Data excerpts START
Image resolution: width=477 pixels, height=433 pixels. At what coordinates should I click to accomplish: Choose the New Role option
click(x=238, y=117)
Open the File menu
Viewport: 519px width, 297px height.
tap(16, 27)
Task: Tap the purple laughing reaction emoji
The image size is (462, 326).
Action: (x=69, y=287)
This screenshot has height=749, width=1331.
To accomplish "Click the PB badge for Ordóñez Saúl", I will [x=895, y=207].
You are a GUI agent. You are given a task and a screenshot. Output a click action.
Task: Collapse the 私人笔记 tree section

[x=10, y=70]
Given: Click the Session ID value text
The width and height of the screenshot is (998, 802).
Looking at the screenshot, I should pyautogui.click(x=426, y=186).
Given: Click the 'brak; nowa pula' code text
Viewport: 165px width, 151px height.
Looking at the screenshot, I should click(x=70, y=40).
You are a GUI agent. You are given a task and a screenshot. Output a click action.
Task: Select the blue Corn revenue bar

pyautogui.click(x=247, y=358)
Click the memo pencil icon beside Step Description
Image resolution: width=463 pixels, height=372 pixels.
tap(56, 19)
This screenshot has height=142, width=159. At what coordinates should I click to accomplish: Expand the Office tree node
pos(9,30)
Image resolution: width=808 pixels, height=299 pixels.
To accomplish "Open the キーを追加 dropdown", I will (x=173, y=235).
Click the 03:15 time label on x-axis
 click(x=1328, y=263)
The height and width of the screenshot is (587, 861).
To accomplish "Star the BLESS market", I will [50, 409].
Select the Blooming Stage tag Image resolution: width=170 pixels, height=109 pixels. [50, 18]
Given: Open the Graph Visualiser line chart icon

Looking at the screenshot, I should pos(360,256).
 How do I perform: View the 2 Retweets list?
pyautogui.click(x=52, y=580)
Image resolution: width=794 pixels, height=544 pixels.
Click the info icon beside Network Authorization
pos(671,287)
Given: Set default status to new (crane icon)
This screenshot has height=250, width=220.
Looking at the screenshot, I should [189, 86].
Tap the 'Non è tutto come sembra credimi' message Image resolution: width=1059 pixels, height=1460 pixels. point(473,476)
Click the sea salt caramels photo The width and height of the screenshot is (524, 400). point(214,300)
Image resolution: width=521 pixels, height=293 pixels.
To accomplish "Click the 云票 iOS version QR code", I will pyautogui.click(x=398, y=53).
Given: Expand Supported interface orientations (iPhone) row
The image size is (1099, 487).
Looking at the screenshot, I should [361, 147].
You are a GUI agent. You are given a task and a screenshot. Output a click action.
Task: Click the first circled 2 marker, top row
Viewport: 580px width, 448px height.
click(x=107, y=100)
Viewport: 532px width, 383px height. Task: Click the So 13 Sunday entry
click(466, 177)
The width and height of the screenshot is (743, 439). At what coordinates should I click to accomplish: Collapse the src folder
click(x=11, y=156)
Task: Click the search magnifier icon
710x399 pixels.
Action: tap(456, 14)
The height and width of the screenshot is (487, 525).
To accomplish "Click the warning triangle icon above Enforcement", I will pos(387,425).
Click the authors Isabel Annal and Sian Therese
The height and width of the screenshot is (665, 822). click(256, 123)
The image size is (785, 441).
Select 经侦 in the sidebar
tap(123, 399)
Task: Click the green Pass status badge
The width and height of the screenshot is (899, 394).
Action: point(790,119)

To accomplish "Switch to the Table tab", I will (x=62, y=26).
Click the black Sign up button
Data excerpts END
(Exercise instructions): Each entry above is to be repeated exactly as it appears.

(Answer box):
Image resolution: width=477 pixels, height=433 pixels. At what coordinates should I click to accomplish: Choose the New Role option
click(x=238, y=117)
Open the File menu
Viewport: 519px width, 297px height.
tap(16, 27)
Task: Tap the purple laughing reaction emoji
The image size is (462, 326).
Action: (x=69, y=287)
This screenshot has height=749, width=1331.
To accomplish "Click the PB badge for Ordóñez Saúl", I will [x=895, y=207].
You are a GUI agent. You are given a task and a screenshot. Output a click action.
Task: Collapse the 私人笔记 tree section

[x=10, y=70]
Given: Click the Session ID value text
The width and height of the screenshot is (998, 802).
Looking at the screenshot, I should pyautogui.click(x=426, y=186).
Given: Click the 'brak; nowa pula' code text
Viewport: 165px width, 151px height.
Looking at the screenshot, I should click(x=70, y=40).
You are a GUI agent. You are given a task and a screenshot. Output a click action.
Task: Select the blue Corn revenue bar

pyautogui.click(x=247, y=358)
Click the memo pencil icon beside Step Description
Image resolution: width=463 pixels, height=372 pixels.
tap(56, 19)
This screenshot has height=142, width=159. At what coordinates should I click to accomplish: Expand the Office tree node
pos(9,30)
Image resolution: width=808 pixels, height=299 pixels.
To accomplish "Open the キーを追加 dropdown", I will (x=173, y=235).
Click the 03:15 time label on x-axis
 click(x=1328, y=263)
The height and width of the screenshot is (587, 861).
To accomplish "Star the BLESS market", I will [50, 409].
Select the Blooming Stage tag Image resolution: width=170 pixels, height=109 pixels. [50, 18]
Given: Open the Graph Visualiser line chart icon

Looking at the screenshot, I should pos(360,256).
 How do I perform: View the 2 Retweets list?
pyautogui.click(x=52, y=580)
Image resolution: width=794 pixels, height=544 pixels.
Click the info icon beside Network Authorization
pos(671,287)
Given: Set default status to new (crane icon)
This screenshot has height=250, width=220.
Looking at the screenshot, I should [189, 86].
Tap the 'Non è tutto come sembra credimi' message Image resolution: width=1059 pixels, height=1460 pixels. point(473,476)
Click the sea salt caramels photo The width and height of the screenshot is (524, 400). point(214,300)
Image resolution: width=521 pixels, height=293 pixels.
To accomplish "Click the 云票 iOS version QR code", I will pyautogui.click(x=398, y=53).
Given: Expand Supported interface orientations (iPhone) row
The image size is (1099, 487).
Looking at the screenshot, I should [361, 147].
You are a GUI agent. You are given a task and a screenshot. Output a click action.
Task: Click the first circled 2 marker, top row
Viewport: 580px width, 448px height.
click(x=107, y=100)
Viewport: 532px width, 383px height. Task: Click the So 13 Sunday entry
click(466, 177)
The width and height of the screenshot is (743, 439). At what coordinates should I click to accomplish: Collapse the src folder
click(x=11, y=156)
Task: Click the search magnifier icon
710x399 pixels.
Action: tap(456, 14)
The height and width of the screenshot is (487, 525).
To accomplish "Click the warning triangle icon above Enforcement", I will pos(387,425).
Click the authors Isabel Annal and Sian Therese
The height and width of the screenshot is (665, 822). click(256, 123)
The image size is (785, 441).
Select 经侦 in the sidebar
tap(123, 399)
Task: Click the green Pass status badge
The width and height of the screenshot is (899, 394).
Action: point(790,119)

To accomplish "Switch to the Table tab", I will (x=62, y=26).
Click the black Sign up button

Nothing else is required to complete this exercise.